Friday, June 08, 2012

British parliamentarians queue up to suck up to Chinese tyranny

Don't read John Higginson's Total Politics article on China unless you have a strong stomach.

Here, for instance, is Mark Hendrick, Labour MP and chairman of the all-party parliamentary China group, speaking:
"Perhaps, as a democratically elected politician, I shouldn’t say this.While China may be far from what we would want in the UK, they are good at getting things done."
And here is Tory right-winger David Davies:
“Having been to Shanghai and Beijing, it took my breath away how modern those cities are. It’s absolutely extraordinary. This isn’t ‘First World’ – it’s beyond that. We travelled to and from Shanghai Airport in a train doing several hundred kilometres an hour. They had put up several huge bridges up over the Yangtze River in just a few years. When I think of the work involved in trying to get just a small bridge up in my constituency…” He trails off. “I think we’re going to learn a lot of lessons from China.”
Back to Labour and Emma Reynolds, Labour MP for Woverhampton North East and treasurer of the all-party group:
We should be worried about human rights, and that there isn’t freedom of expression, but we should be mindful of what people say are their priorities. At the moment jobs, having a decent level of income and a roof over their heads, tops other freedoms.”
I believe we should trade with China - that is the best way of spreading Liberal ideas among the Chinese people. And I am prepared to accept that lecturing people about their failings can sometimes be counterproductive.

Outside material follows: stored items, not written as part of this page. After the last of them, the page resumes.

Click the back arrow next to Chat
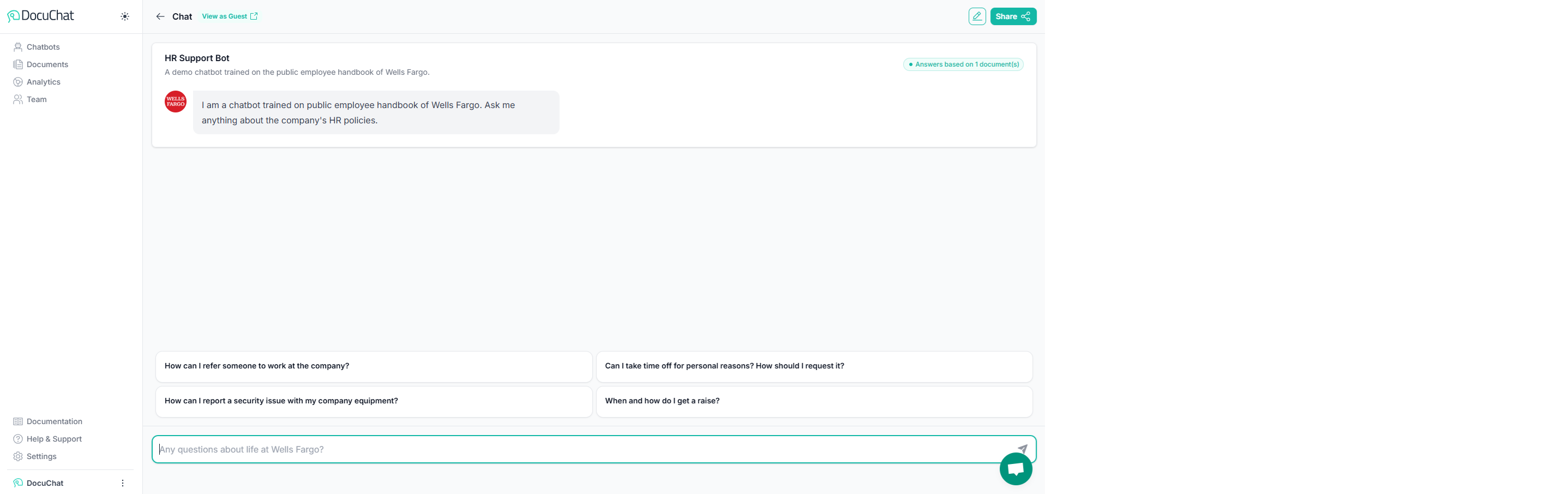Image resolution: width=1568 pixels, height=494 pixels. click(160, 16)
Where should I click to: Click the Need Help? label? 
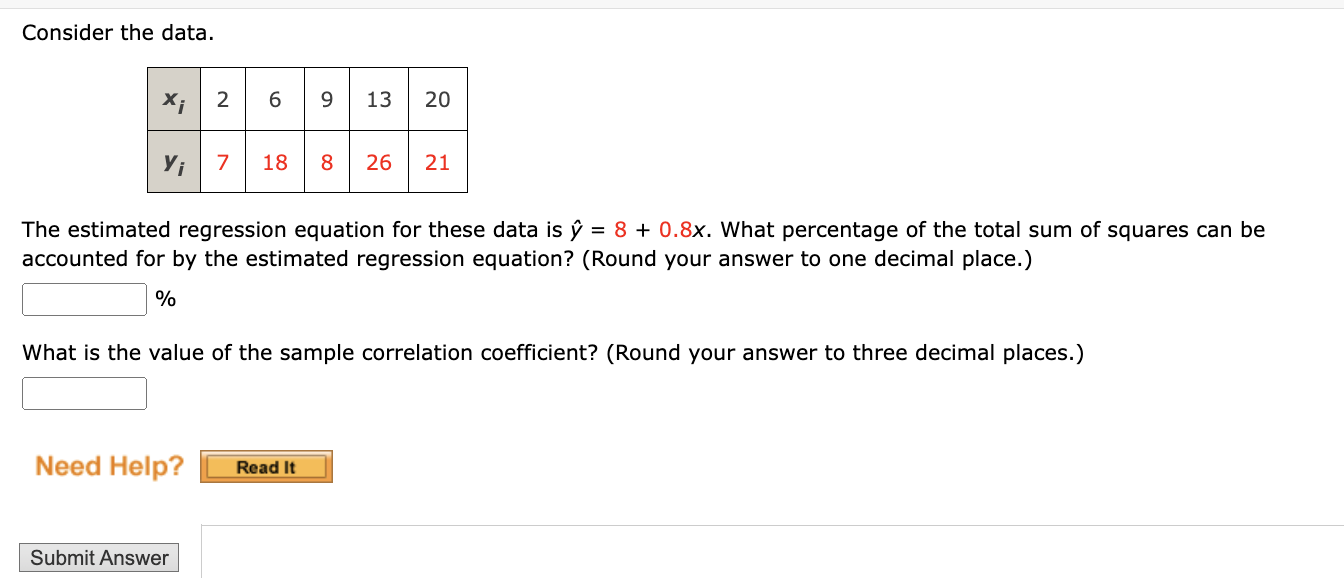[107, 464]
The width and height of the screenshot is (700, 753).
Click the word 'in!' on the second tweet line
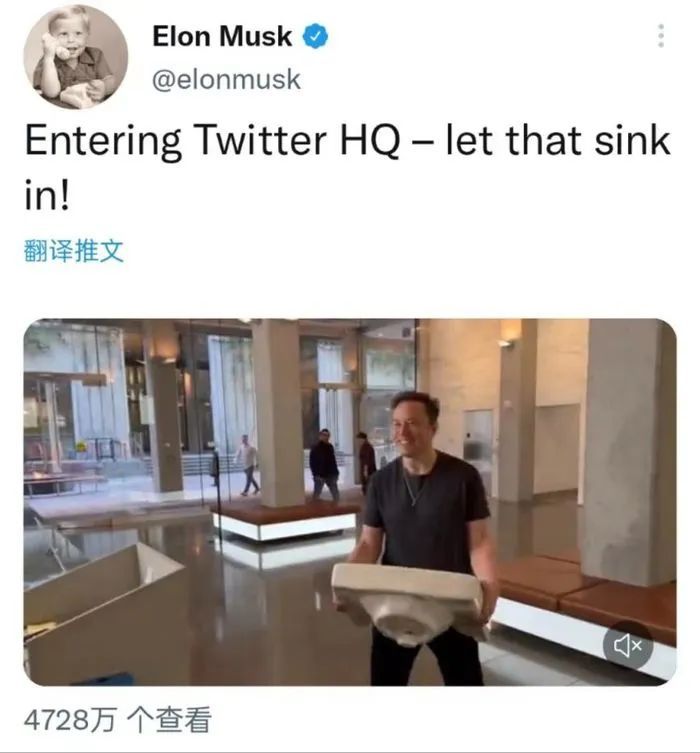click(47, 195)
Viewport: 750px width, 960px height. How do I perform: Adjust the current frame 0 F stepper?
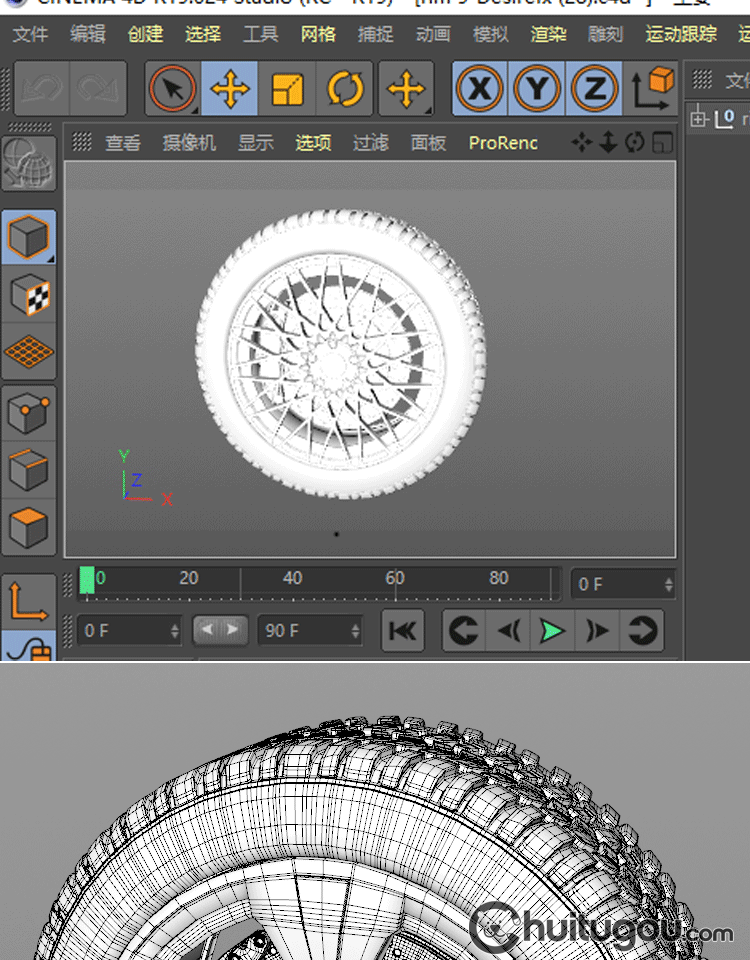point(667,584)
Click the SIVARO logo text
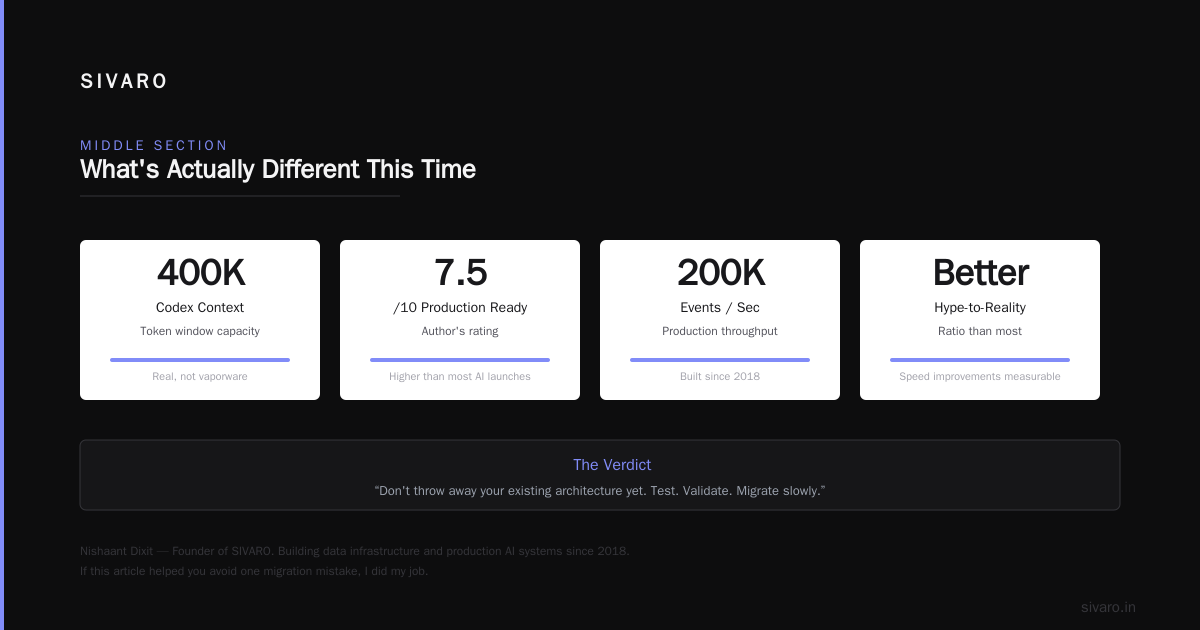 click(124, 82)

But what is really depressing here is the politicians' tacit acceptance of the idea that tyranny is more efficient than democracy.

In particular, what is Davies, who fancies himself as a right-wing tribune of the people, doing embracing the idea that having an overpowering state is the best way to run an economy The collapse of the Soviet Union should have buried that idea long ago.

I also wonder what the voters in Davies' leafy Monmouth constituency would make of his views about planning law.

Let me end by quoting a passage that I have reproduced here more than once. It is about the philosopher Karl Popper and comes from Bryan Magee's intellectual autobiography Confessions of a Philosopher:
Bryan Mageee, writing about Karl Popper in his Confessions of a Philosopher, puts it well: 
Before Popper it was believed by almost everyone that democracy was bound to be inefficient and slow, even if to be preferred in spite of that because of the advantages of freedom and the other moral benefits; and the most efficient government in theory would be some form of enlightened dictatorship. 
Popper showed that this is not so; and he provides us with an altogether new and deeper understanding of how it comes about that most of the materially successful societies in the world are liberal democracies. 
It is not - as, again, had been believed by most people before - because their prosperity has enabled them to afford that costly luxury called democracy; it is because democracy has played a crucial role in raising them out of a situation in which most of their members were poor, which had been the case in almost all of them when democracy began.